Something like below.

 

 

guy.jpg

On 08/03/2022 at 16:28, HardoPiiri said:

i replaced them with NGK ones.

 

Which NGK? I had some problems with them in the past.

The pins on the relay box look very bad to me, did you spary them with contact cleaner?

On 08/03/2022 at 14:28, HardoPiiri said:

Took a VCDS to check for fault codes.

On 08/03/2022 at 14:28, HardoPiiri said:

Tried to connect to immobilaizer unit but could not get connection.

What level of scan tool did you use, make model App?

 

Any live data?

 

On 08/03/2022 at 14:28, HardoPiiri said:

I have tried battery off over night but no success.

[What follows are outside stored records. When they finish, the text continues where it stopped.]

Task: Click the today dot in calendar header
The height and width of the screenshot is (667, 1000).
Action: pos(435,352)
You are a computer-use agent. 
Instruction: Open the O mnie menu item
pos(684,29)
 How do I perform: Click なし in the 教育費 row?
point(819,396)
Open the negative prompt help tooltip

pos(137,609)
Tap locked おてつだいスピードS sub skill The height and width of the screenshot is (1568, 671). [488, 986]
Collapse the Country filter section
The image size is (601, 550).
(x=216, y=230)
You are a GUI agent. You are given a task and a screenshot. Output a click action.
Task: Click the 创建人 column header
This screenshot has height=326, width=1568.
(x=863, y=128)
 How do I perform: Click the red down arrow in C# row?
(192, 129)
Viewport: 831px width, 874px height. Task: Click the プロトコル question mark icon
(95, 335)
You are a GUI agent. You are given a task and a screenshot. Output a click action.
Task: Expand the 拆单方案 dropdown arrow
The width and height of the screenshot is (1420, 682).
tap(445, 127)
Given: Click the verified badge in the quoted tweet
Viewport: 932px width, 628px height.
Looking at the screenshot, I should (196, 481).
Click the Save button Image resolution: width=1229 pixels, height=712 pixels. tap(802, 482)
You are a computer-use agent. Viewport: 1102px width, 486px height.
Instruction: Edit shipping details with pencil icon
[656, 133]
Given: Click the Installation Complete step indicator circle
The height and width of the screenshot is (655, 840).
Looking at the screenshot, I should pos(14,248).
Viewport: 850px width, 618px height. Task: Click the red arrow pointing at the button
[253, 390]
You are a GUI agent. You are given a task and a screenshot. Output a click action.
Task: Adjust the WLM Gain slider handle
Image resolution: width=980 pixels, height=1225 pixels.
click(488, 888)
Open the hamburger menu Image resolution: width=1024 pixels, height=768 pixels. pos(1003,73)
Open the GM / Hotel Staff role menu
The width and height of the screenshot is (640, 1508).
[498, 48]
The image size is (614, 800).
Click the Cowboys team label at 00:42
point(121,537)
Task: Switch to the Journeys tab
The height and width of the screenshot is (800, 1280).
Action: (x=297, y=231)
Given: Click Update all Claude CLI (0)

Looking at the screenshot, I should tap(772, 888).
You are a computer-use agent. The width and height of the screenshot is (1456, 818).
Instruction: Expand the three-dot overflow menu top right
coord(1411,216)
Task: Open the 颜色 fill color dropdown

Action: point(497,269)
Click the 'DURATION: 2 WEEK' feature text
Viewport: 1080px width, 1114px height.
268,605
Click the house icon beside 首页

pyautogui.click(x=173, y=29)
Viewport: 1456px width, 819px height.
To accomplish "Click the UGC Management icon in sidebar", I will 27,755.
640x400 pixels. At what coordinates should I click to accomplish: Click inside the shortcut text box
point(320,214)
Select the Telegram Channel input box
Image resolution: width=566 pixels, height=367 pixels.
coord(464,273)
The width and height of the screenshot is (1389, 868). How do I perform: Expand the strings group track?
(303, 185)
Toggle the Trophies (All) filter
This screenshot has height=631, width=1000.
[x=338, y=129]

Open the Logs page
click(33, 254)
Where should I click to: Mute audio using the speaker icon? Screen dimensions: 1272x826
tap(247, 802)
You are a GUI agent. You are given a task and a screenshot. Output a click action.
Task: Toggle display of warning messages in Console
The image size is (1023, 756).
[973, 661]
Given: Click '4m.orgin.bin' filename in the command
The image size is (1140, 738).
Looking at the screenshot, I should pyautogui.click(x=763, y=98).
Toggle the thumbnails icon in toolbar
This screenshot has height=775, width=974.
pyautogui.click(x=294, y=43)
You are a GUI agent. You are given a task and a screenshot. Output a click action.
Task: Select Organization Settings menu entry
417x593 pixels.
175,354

Was that as a reset, if so after disconnecting the battery did you turn the ignition on a press the footbrake to empty out all stored electric?

 

Saw you done relays and fuses, have you checked wiring from battery posts forward, through ignition switch, alternator, starter, earths, comms, bell and wiggle tests?

 

Checked - temp sensor DIY wiring connections, MAF and connections,  lambda and connections - physical and readings?  (in case it is a combination(s) of issues presenting as one problem)

 

An intermittent problem like this makes me think of poor connections, communications or computer program glitch.

 

That is me out of ideas.

 

 

 

  • 2 weeks later...

@HardoPiiri

Nothing wrong with the immobilizer. The error might have been there for a long time. Usually you clear the error and see if it shows back up after 2 engine starts.

It is indeed a spark problem. Usually it is a corrosion problem. The connectors or the wires themselves. Have a very close look at the wiring between ECU and electronic ignition, connector included. Spray liberally WD40 in the connectors.

@HardoPiiri No problem with your english, this is not a club of Oxford graduates. Put Contact cleaner in connectors.

  • Author

Thank you all for your support! :)

I think i got it figured out. I took an extra pair of hands to test the sparks and there was no spark. So i decided to wiggle connectors at engine bay but no joy. Swapped back the original crank sensor and got sparks! Assembled everything back together and started the car. Fired up very good. Wiggled the sensors connector while at idle and the car shut off. So i think the problem was bad connector and Non OE sensor combo. The connectors pins seem fine (no corrosion) but i can see broken isolation right next to the connector so i think i am going to change the pins so i could attach new wires to them, or just look for a new connector.

 

Thank you all again and i will post here if there is still a problem. Hope that will help someone solve their's :)

 

Well done.

 

15 minutes ago, HardoPiiri said:

So i think the problem was bad connector and Non OE sensor combo.

Yes both are common problems, poor quality modern made, or wrong, new parts fitted and connections.  With old cars if there's a problem in an area think of the last time a part was replaced there or work done in that area.  If an old part is work it often pays to keep it for a while in case the new part plays up.

 

19 minutes ago, HardoPiiri said:

Wiggled the sensors connector while at idle

Well done on using proper diagnostics, plugging machines in and looking at codes is only a start, physical and environment testing is conformation.

 

17 hours ago, HardoPiiri said:

Thank you all again and i will post here if there is still a problem.

The lesson that should be learned from this issue is that you never buy parts unless there is evidence based on a thorough diagnosis.